Diversified Gas & Oil PLC (LON:DGOC), the US-based owner and operator of natural gas, natural gas liquids and oil wells and midstream assets has said will pay its first-quarter 2020 dividend of 3.50 US cents per share on September 25, 2020, to those shareholders on the register on September 4, 2020. The company noted that shareholders who have elected to receive their dividends in sterling will receive an equivalent payment of 2.69p per share, based on the September 10, 2020, exchange rate of £0.76867=US$1.00.

Instem PLC (LON:INS), a leading provider of IT solutions to the global life sciences market, said it will announce results for the half-year ended June 30, 2020, on Monday, September 28, 2020. It added that the groups management will be hosting a presentation via web conference on the day of the results at 11.30am. Analysts wishing to join should register their interest by emailing [email protected] or by telephoning 020 7933 8780.

Itaconix PLC (LON:ITX) (OTCQB:ITXXF) has said it will publish its annual report for the year ended December 31, 2019, on September 30, 2020. The company also said it expects to publish its half-yearly report for the six months ended June 30, 2020, by October 31, 2020, as it utilises the permitted extension of up to one month to complete and announce half-yearly reports, as per the guidance set out in 'Inside AIM' dated June 9, 2020.

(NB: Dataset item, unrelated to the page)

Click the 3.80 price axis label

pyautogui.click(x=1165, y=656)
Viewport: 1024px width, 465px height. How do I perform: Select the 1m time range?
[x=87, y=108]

S&U PLC (LON:SUS), the motor finance and property bridging specialist, has said it will announce its half-year results for the six months ending July 31, 2020, on Wednesday, September 30, 2020. It said there will be a webinar for equity analysts at 09:30 am on the day of results, hosted by Anthony Coombs, its chairman; Graham Coombs, deputy chairman; Chris Redford, group finance director; and Graham Wheeler, CEO of Advantage Finance. Investors wishing to register should contact Newgate Communications at [email protected].